Musicophilia: Tales of Music and the Brain
- Author: Oliver Sacks
- Cover artist: Chip Kidd
- Language: English
- Publisher: Knopf
- Publication date: 2007-10-16
- ISBN: 978-1-4000-4081-0
- OCLC: 85692744
- Dewey Decimal: 781/.11 22
- LC Class: ML3830 .S13 2007
- Preceded by: Oaxaca Journal (2002)
- Followed by: The Mind's Eye (2010)

= Musicophilia =

2007 non-fiction book by Oliver Sacks

Musicophilia: Tales of Music and the Brain is a 2007 book by Oliver Sacks. It explores a range of psychological and physiological ailments and their connections to music. It is divided into four parts, each with a distinctive theme: Haunted by Music examines mysterious onsets of musicality and musicophilia (and musicophobia); A Range of Musicality looks at musical oddities such as musical synesthesia; parts three and four are entitled Memory, Movement, and Music and Emotion, Identity, and Music.
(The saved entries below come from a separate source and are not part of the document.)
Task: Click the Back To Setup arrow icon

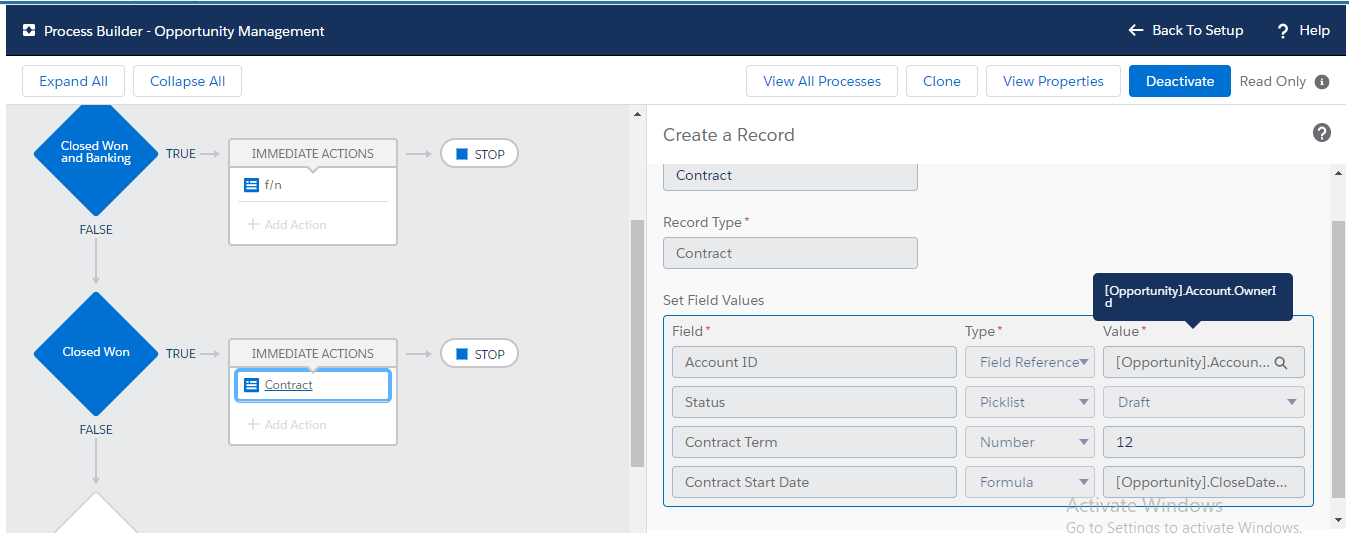Action: click(1136, 31)
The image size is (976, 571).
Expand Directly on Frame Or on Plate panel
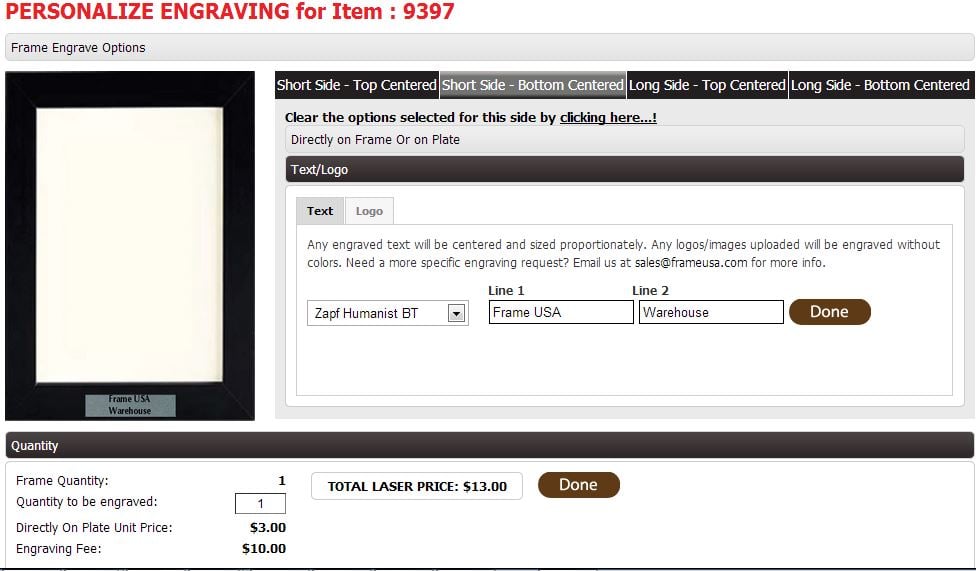point(625,139)
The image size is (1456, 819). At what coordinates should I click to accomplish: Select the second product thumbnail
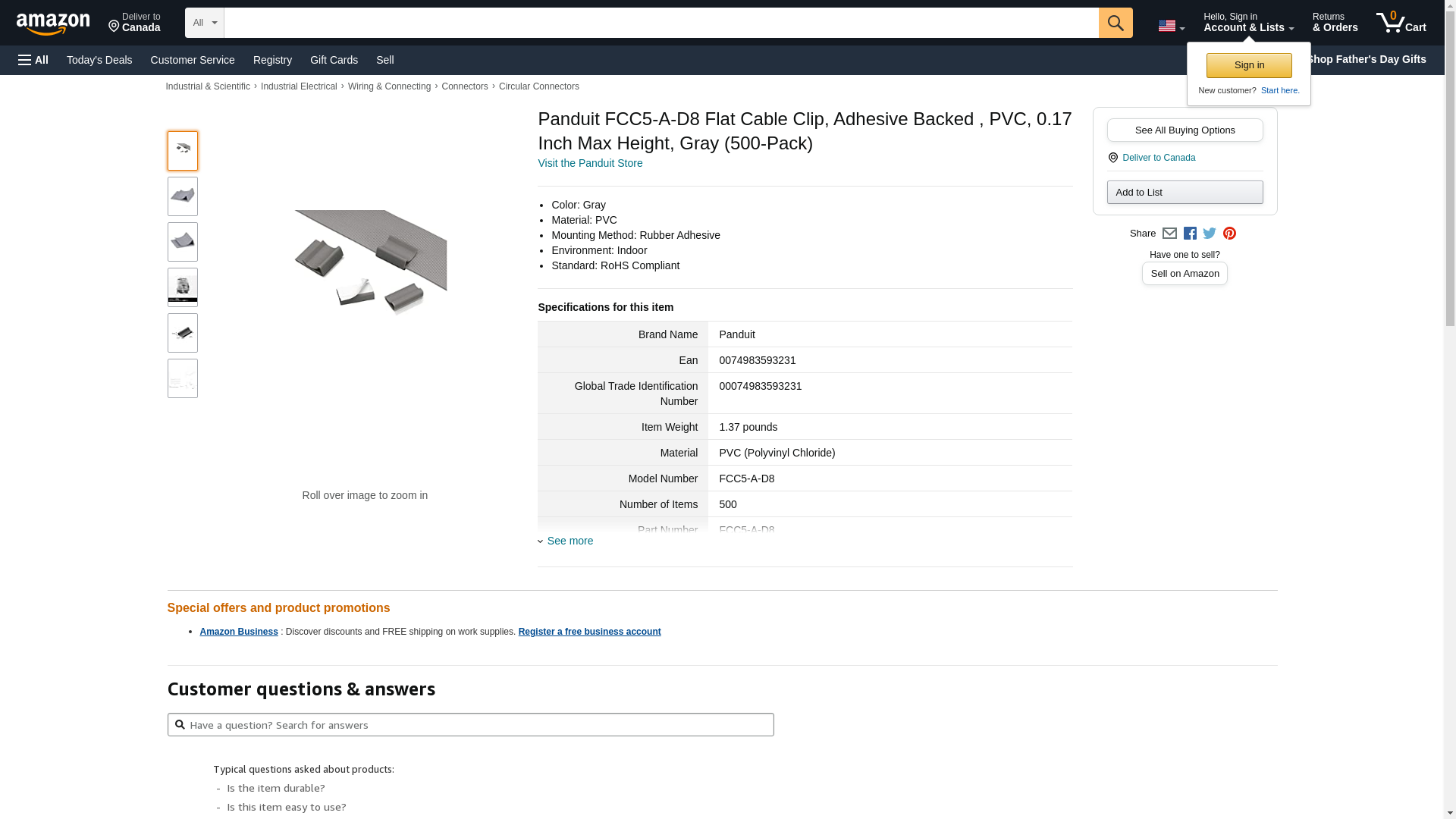click(183, 196)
Each chapter is dedicated to a particular case study (or several related case studies) that fit the overarching theme of the section. Four case studies from the book are featured in the NOVA program Musical Minds aired on June 30, 2009.

== Purpose ==
According to Sacks, he wrote Musicophilia to widen the general populace's understanding of music and its effects on the brain. Sacks writes in his preface that music is omnipresent, influencing human's everyday lives in how we think and act. However, unlike other animal species (such as birds) whose musical prowess is more easily understood in biological and evolutionary terms, humanity's draw towards music and song is less clear-cut. There is no "music center" of the brain, yet the vast majority of humans have an innate ability to distinguish music and "perceive tones, timbre, pitch intervals, melodic contours, harmony, and (perhaps most elementally) rhythm." Sacks examines human beings' musical inclination through the lens of musical therapy and treatment, as there are a number of documented cases of the successful treatment of neurological injuries and diseases with music. This understanding (along with a medical case Sacks witnessed in 1966 wherein a Parkinson's patient was successfully treated via music therapy) galvanized Sacks to create an episodic compilation of cases where patients were treated by music. In doing so, Sacks concertizes each example to explain to a lay audience the neurological factors in the patient's healing.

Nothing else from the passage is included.